I don't get a cut of the profits, and I'm not hired by Rising Son Records to promote this album, so I can say truthfully that it is not advertising.
But, it sort of is. Because even though I don't get _money_ out of the deal, I do get the warm fuzzy feeling that I'm helping my close friend Arlo. (Even though he's not really my friend). And that I'm validating my fandom by increasing the number of fans.
So, it's deliberate _promotion._
It's not vanity, because Arlo Guthrie didn't write the article himself.
But, it sort of is, because a close friend of Arlo wrote the article. Or, someone who has the illusion of being a close friend of Arlo wrote the article.
Of course, wanting to "help" or promote the topic area on which one is writing is probably the commonest motivation for writing articles for Wikipedia, and up to a point it's legitimate.
I'd like to redefine "vanity" as meaning "an imbalanced mix of motives in which serving the needs of the contributor outweights serving the needs of the reader."
Who cares about whether or not it's vanity? It's POV, and as such it should be fixed.

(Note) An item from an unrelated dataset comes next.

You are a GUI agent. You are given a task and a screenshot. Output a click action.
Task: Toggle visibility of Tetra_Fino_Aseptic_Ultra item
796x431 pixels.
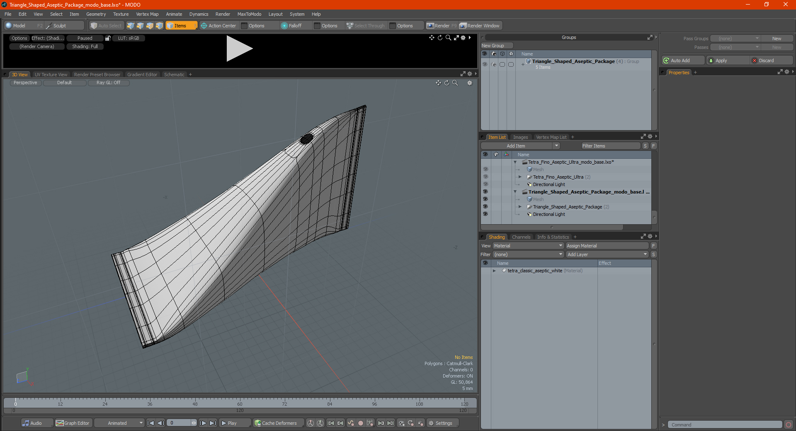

dpbsmith@verizon.net wrote:
One of the characteristics of being a fan is that one has a sort of illusory personal connection to the object of one's admiration. Let's suppose, hypothetically, that I were a fan of Arlo Guthrie. I would feel almost as if Arlo Guthrie were a close friend.

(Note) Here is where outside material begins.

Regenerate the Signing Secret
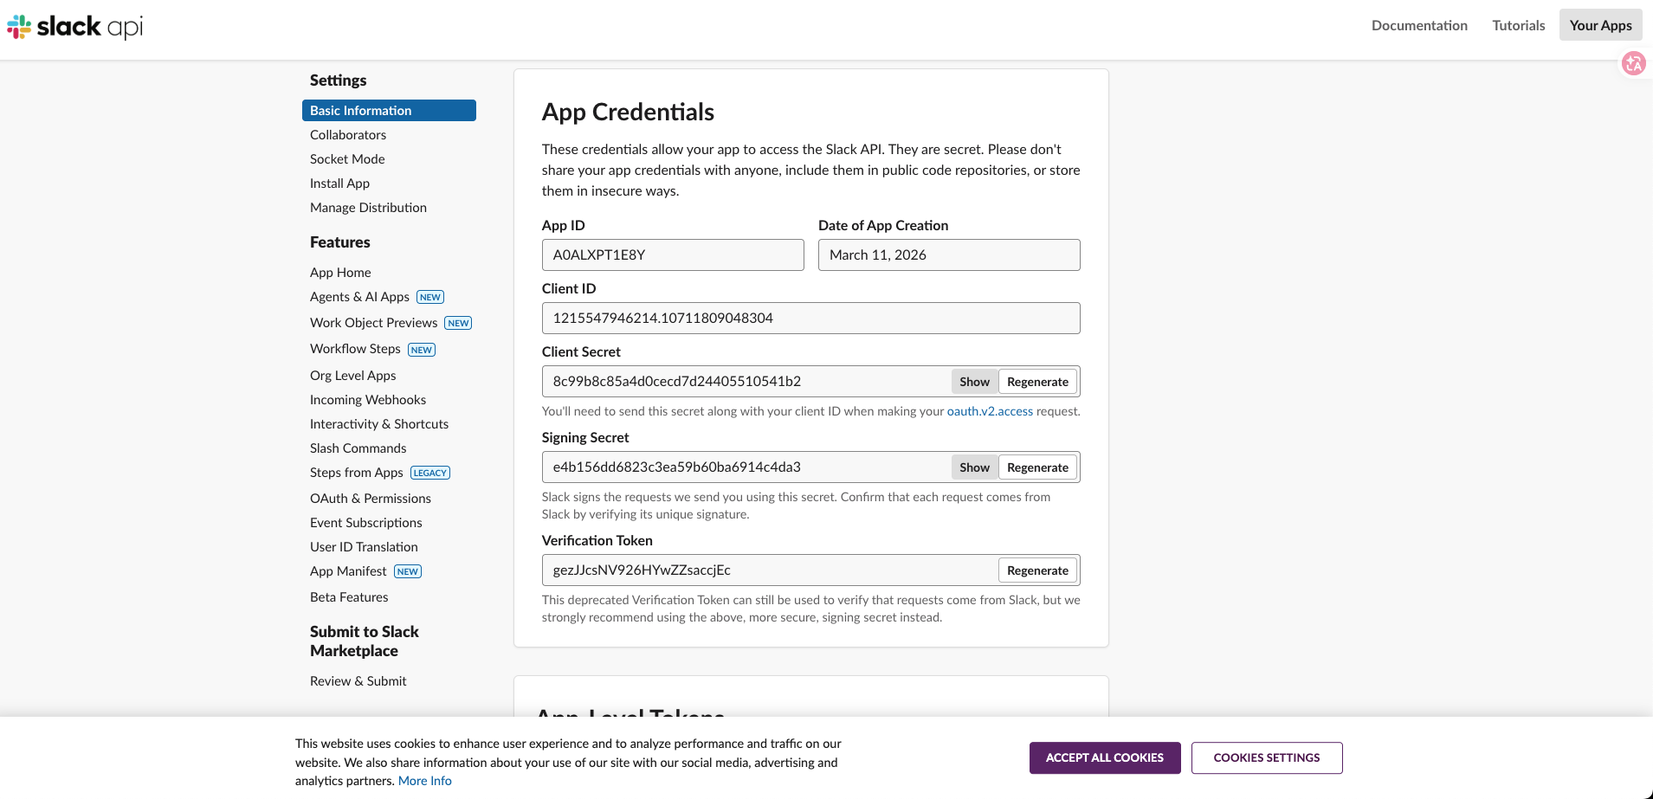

Now, suppose I were to insert an fawning article on his latest album, "Live in Sydney," pointing out the neutral and objectively true encyclopedic fact that it's terrific and everyone should buy one or two copies. Hypothetically. For only twenty-seven hypothetical U. S. dollars.
It's a bit like asking Eric Bogle to sing Bob Dylan.
I don't get a cut of the profits, and I'm not hired by Rising Son Records to promote this album, so I can say truthfully that it is not advertising.
But, it sort of is. Because even though I don't get _money_ out of the deal, I do get the warm fuzzy feeling that I'm helping my close friend Arlo. (Even though he's not really my friend). And that I'm validating my fandom by increasing the number of fans.
So, it's deliberate _promotion._
It's not vanity, because Arlo Guthrie didn't write the article himself.
But, it sort of is, because a close friend of Arlo wrote the article. Or, someone who has the illusion of being a close friend of Arlo wrote the article.
You can get anything you want at the Wiki Restaurant. :-)
Of course, wanting to "help" or promote the topic area on which one is writing is probably the commonest motivation for writing articles for Wikipedia, and up to a point it's legitimate.
I'd like to redefine "vanity" as meaning "an imbalanced mix of motives in which serving the needs of the contributor outweights serving the needs of the reader."
Riight! Who's to judge whether that applies. Let's not make things more complicated than they need to be.